• **What this task involves**
Reproduce everything in the listing from the line containing "Task: Click the Delete toolbar button" down to the line containing "Looking at the screenshot, I should click(658, 41).", substituting "menu bar" for "toolbar" and leaving all else unchanged. Omit the pictures from your answer.

• **Input**
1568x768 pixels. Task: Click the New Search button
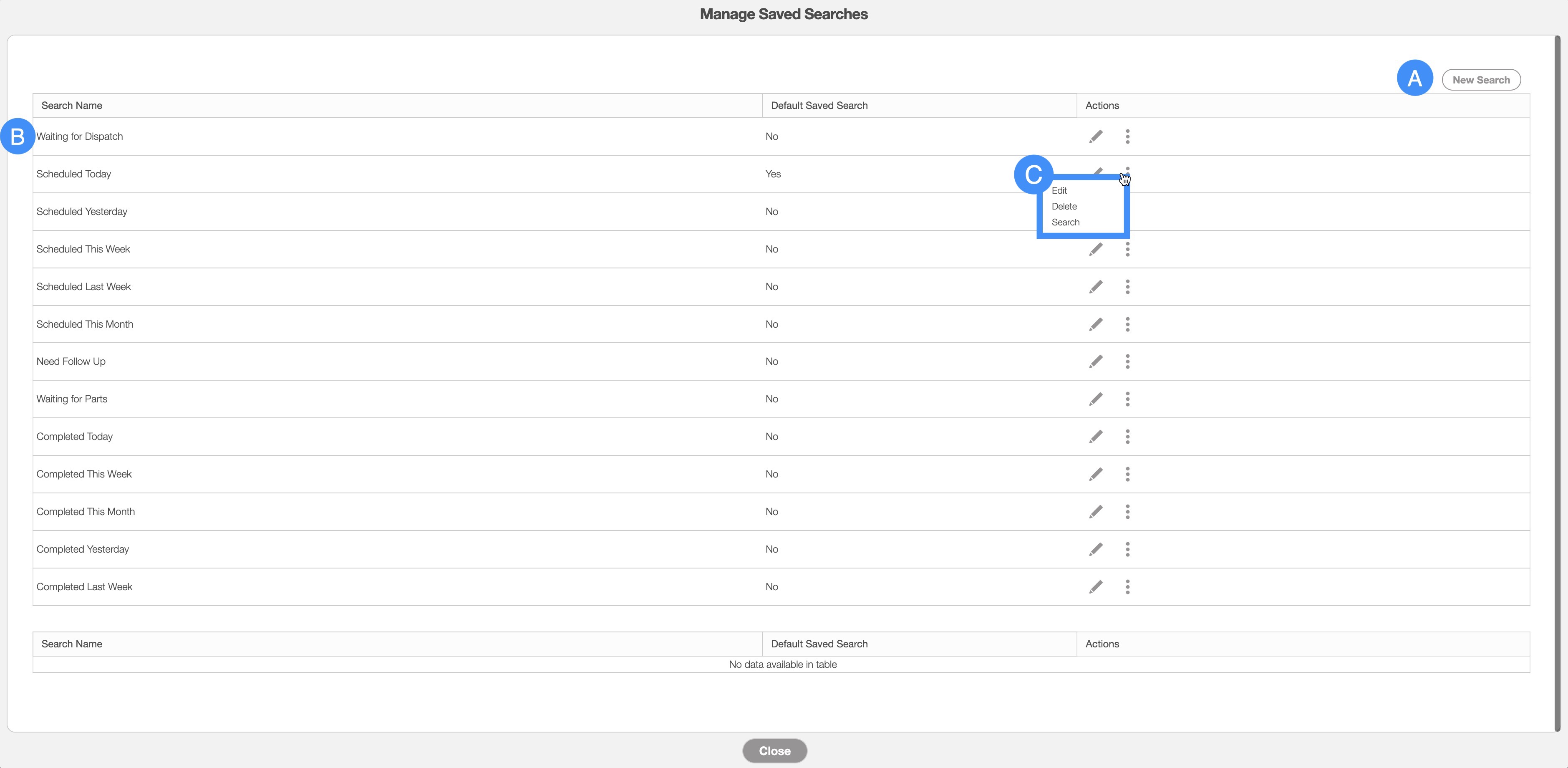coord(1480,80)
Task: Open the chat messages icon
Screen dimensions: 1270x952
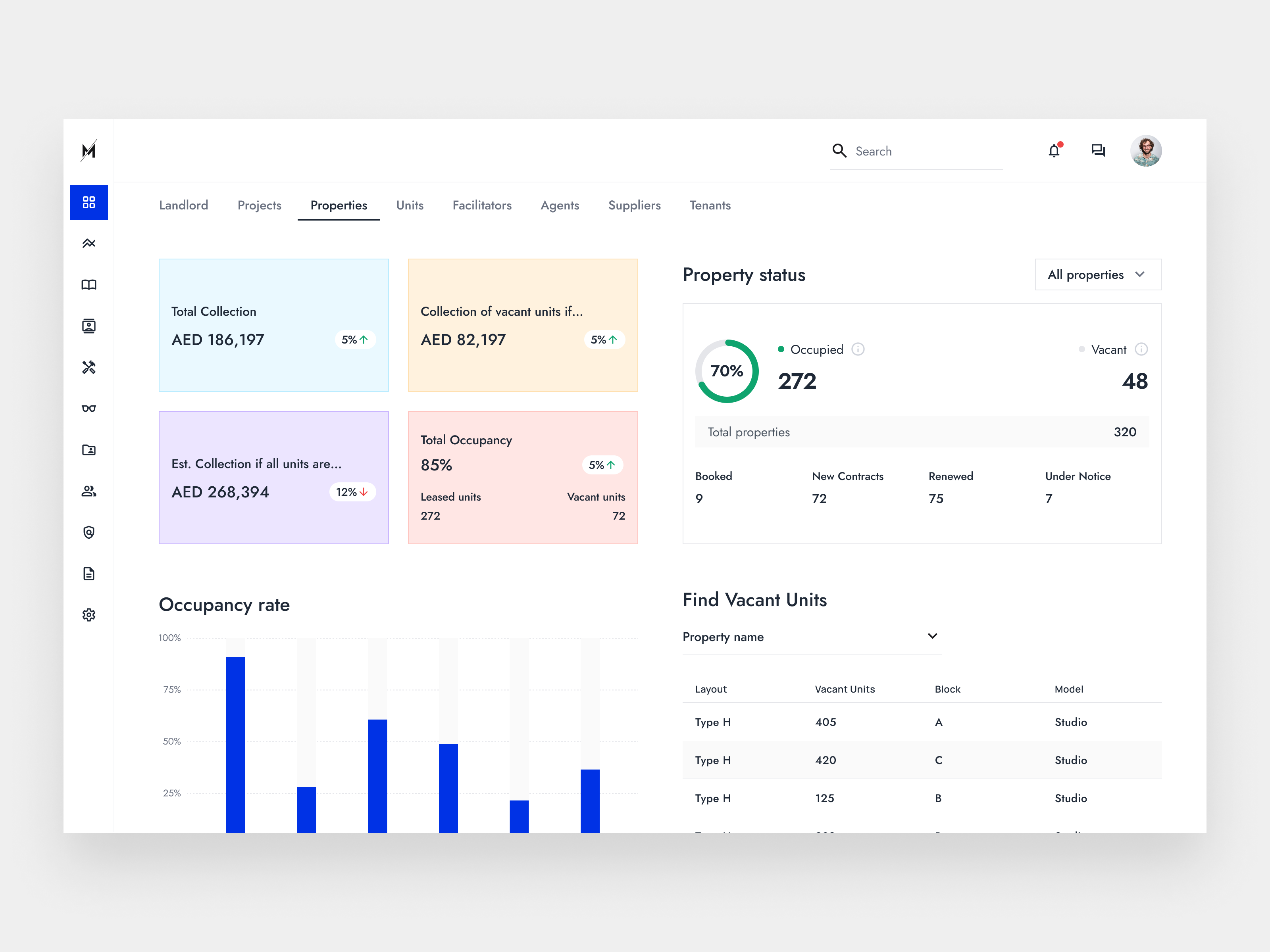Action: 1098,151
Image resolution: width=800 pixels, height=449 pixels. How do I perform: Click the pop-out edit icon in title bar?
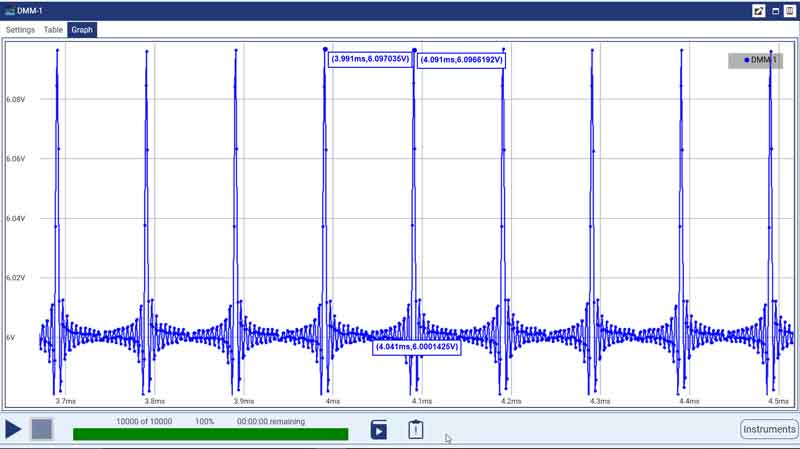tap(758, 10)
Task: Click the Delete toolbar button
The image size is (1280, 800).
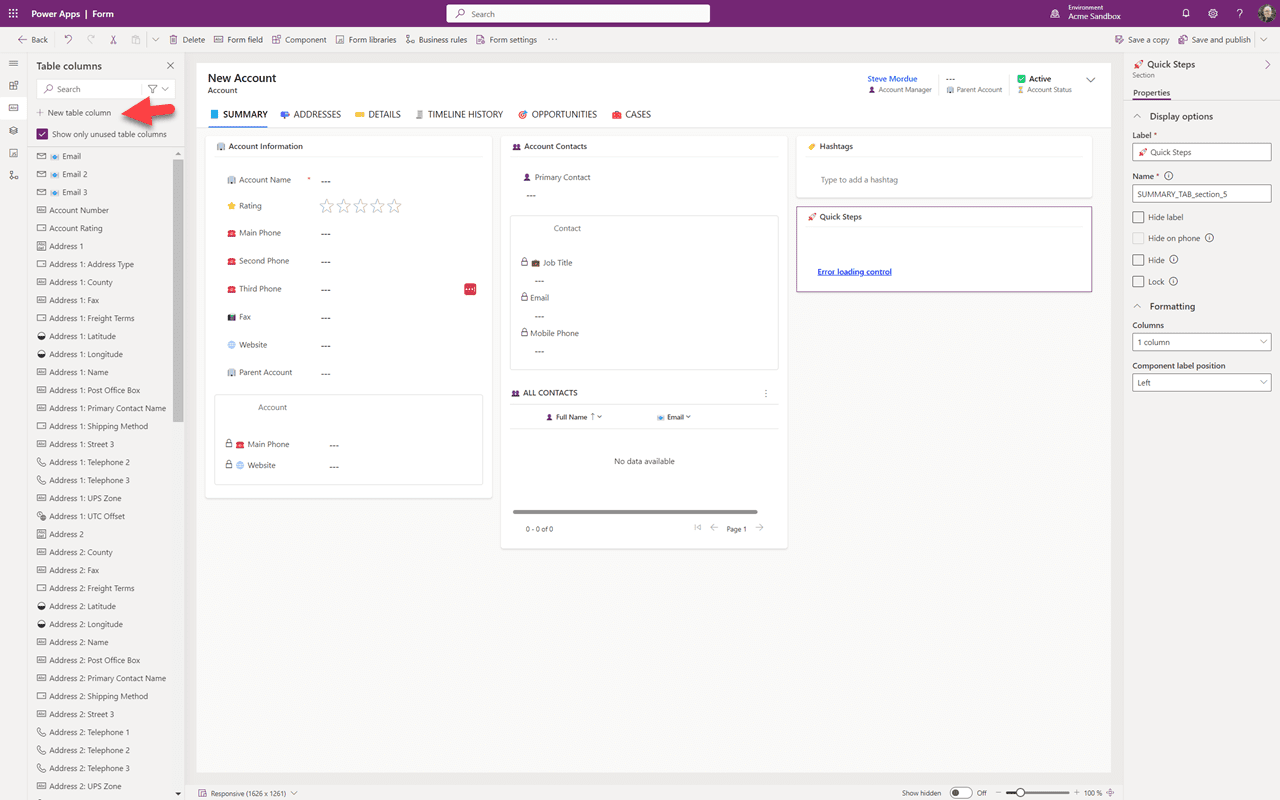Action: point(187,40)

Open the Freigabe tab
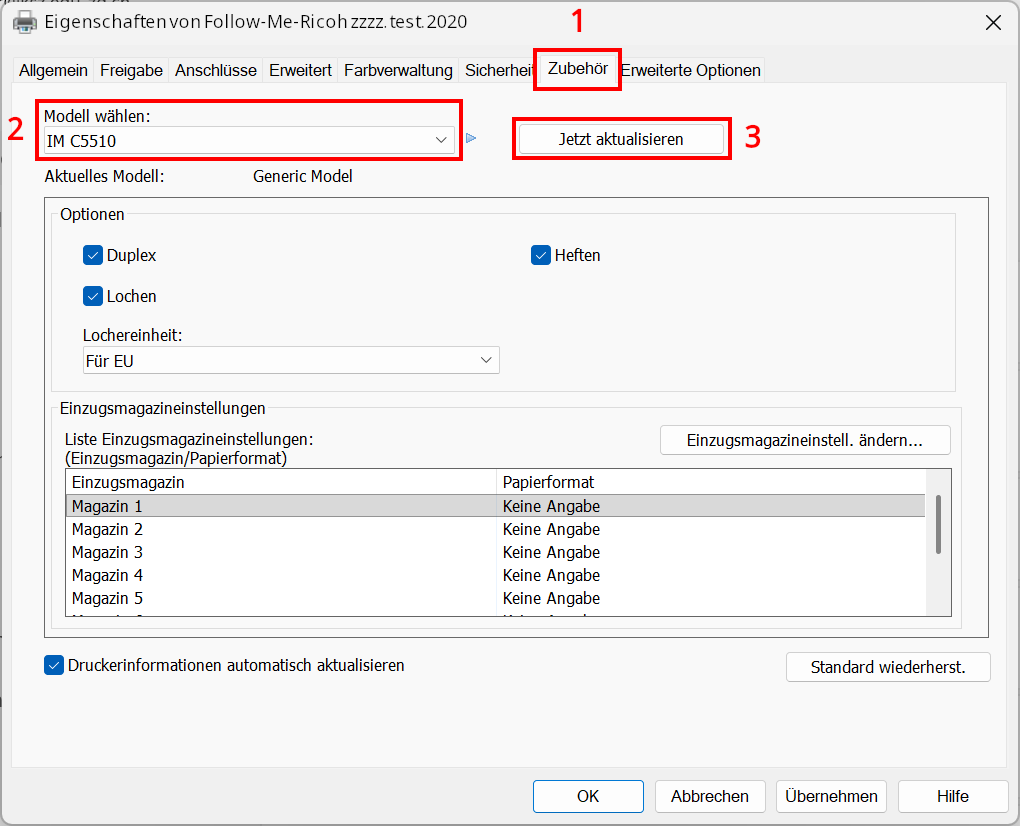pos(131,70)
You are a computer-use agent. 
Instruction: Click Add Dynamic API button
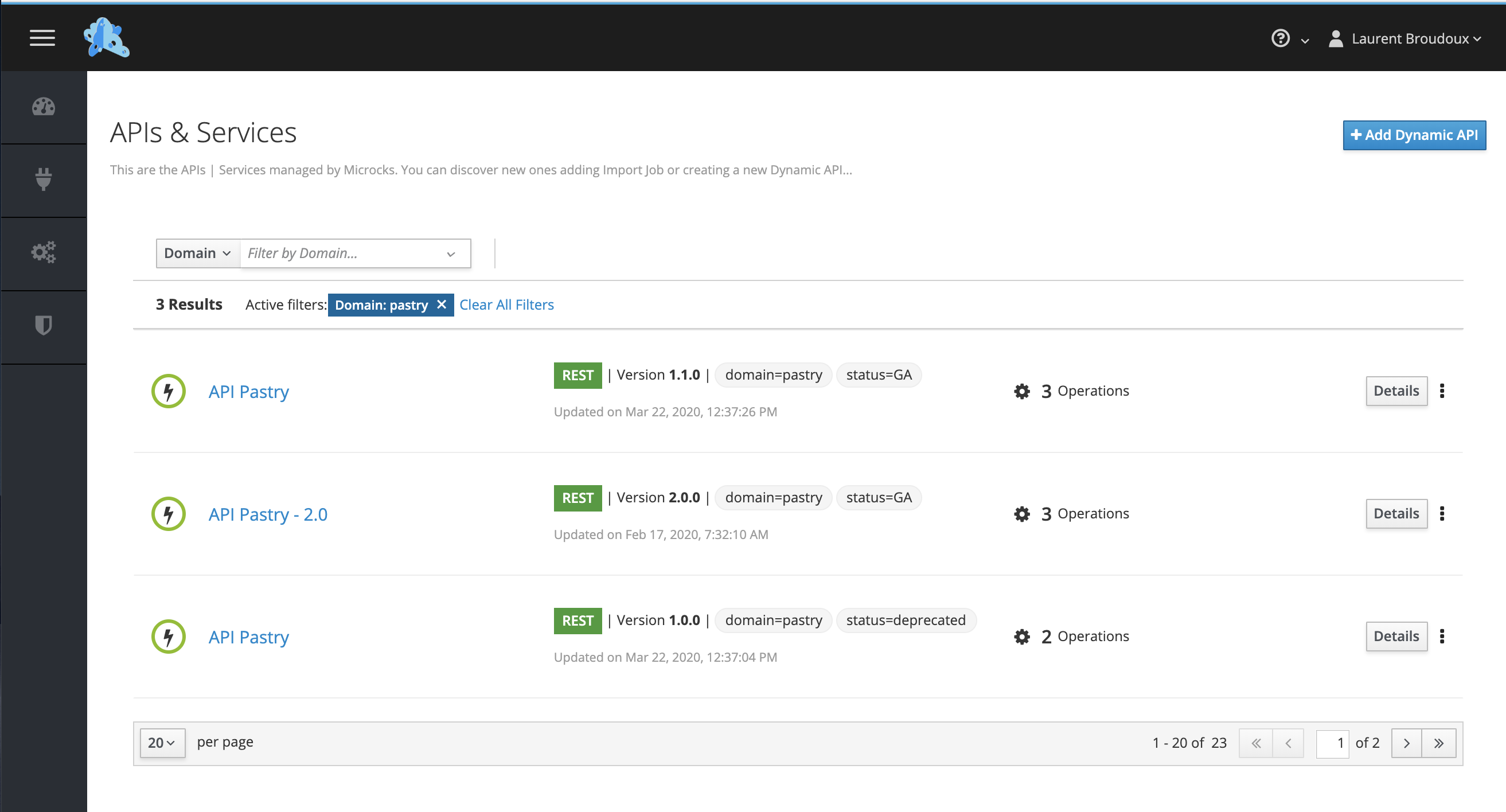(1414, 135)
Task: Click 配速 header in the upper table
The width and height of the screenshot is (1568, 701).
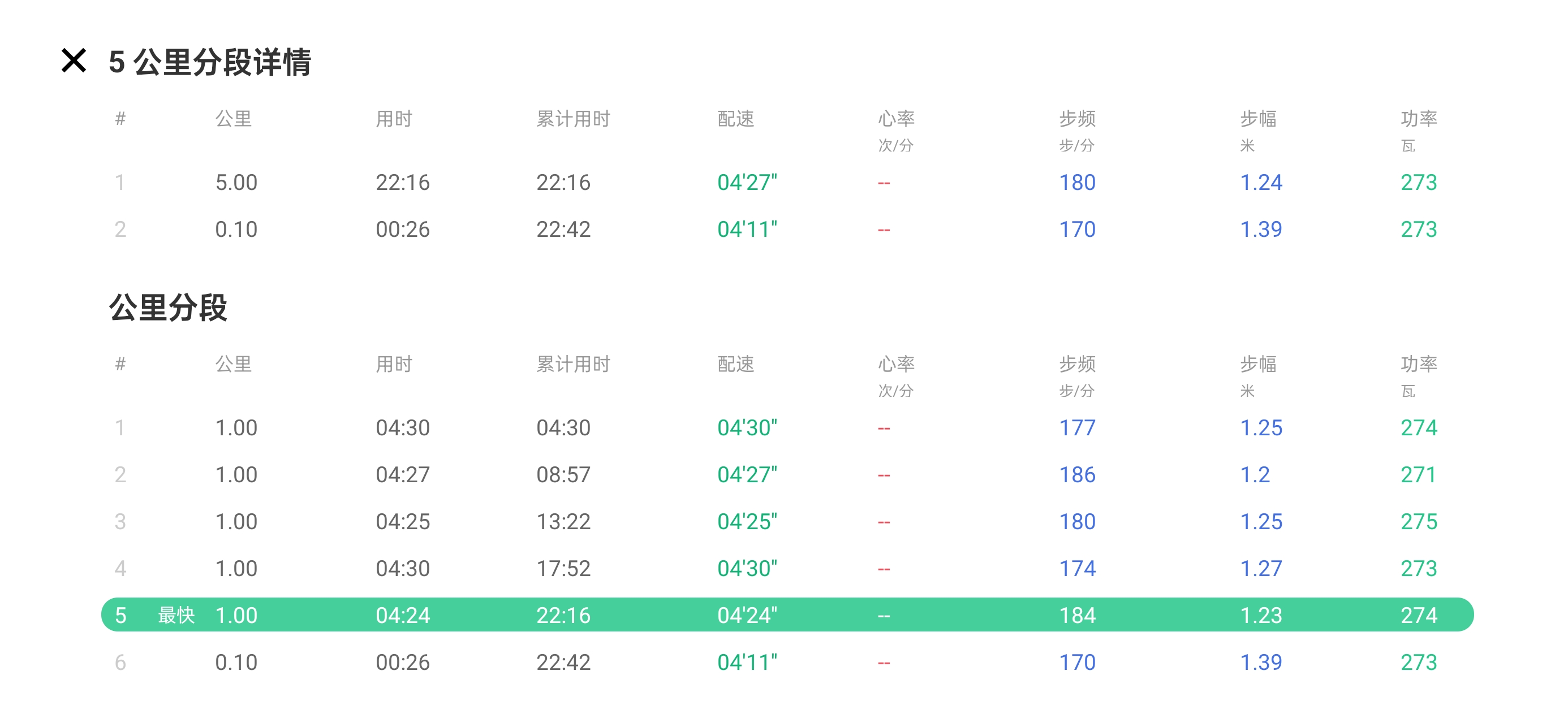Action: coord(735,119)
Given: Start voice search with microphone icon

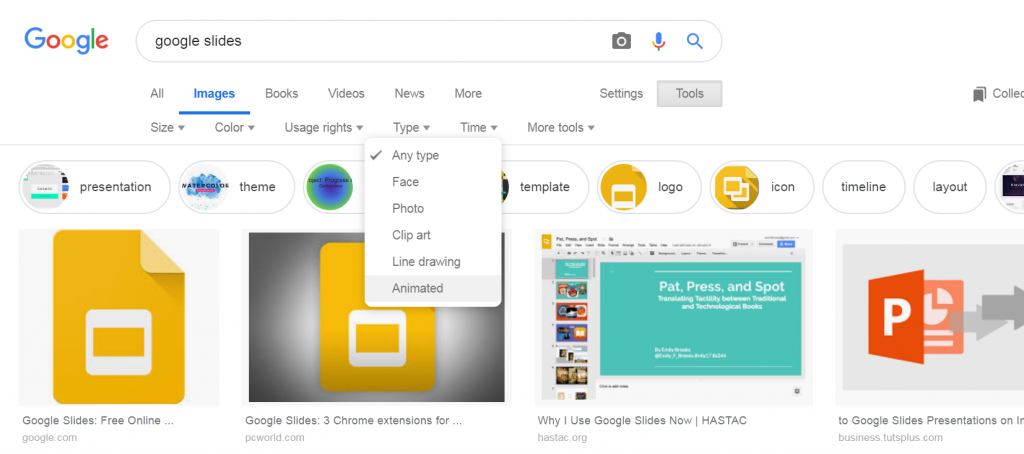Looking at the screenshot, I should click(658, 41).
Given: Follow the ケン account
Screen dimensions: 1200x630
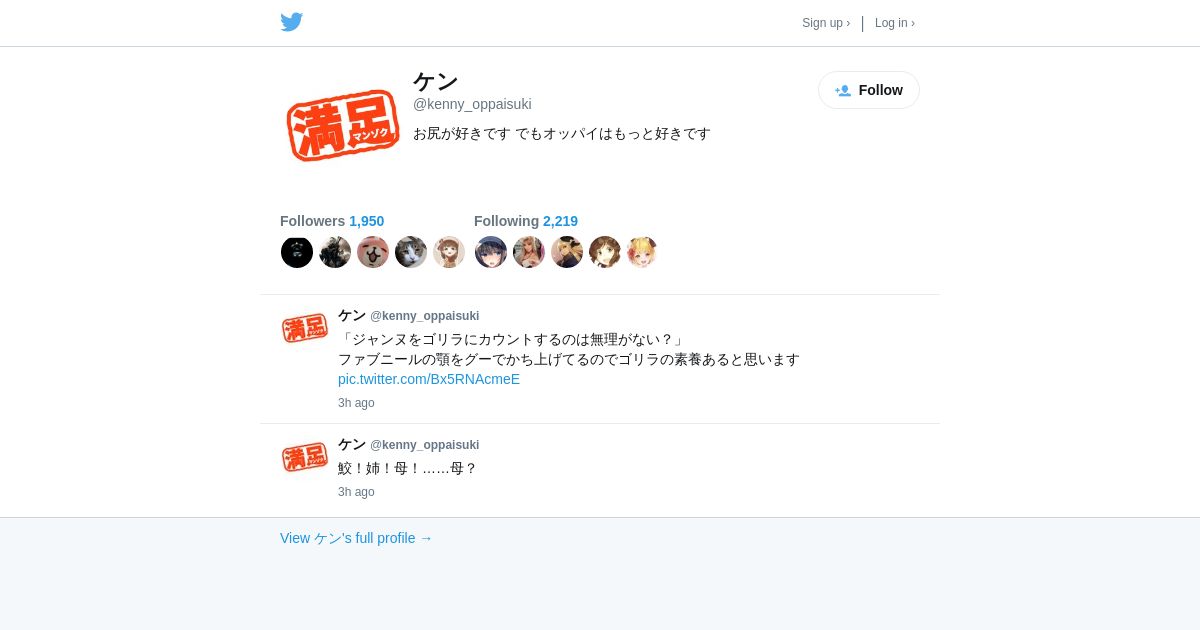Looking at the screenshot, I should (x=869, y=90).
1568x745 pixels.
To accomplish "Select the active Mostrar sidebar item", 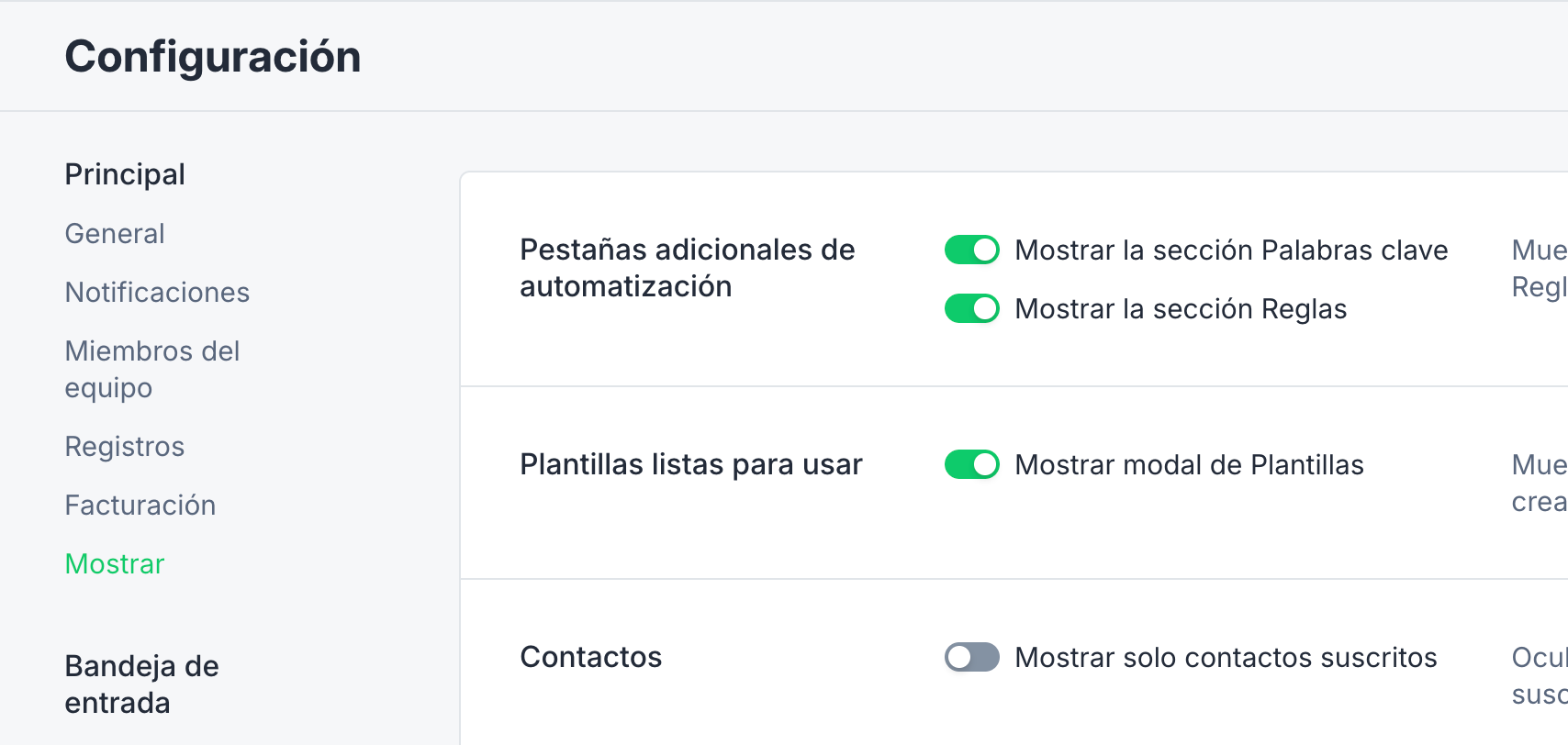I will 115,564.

• **Response to the task**
Task: Click the Delete menu bar button
The image size is (1280, 800).
Action: point(187,40)

Open the Freigabe tab
pos(131,70)
You are a computer-use agent. 
Instruction: Click Add Dynamic API button
(1414, 135)
Task: Click 配速 header in the upper table
The width and height of the screenshot is (1568, 701).
Action: coord(735,119)
Given: Start voice search with microphone icon

Looking at the screenshot, I should click(658, 41).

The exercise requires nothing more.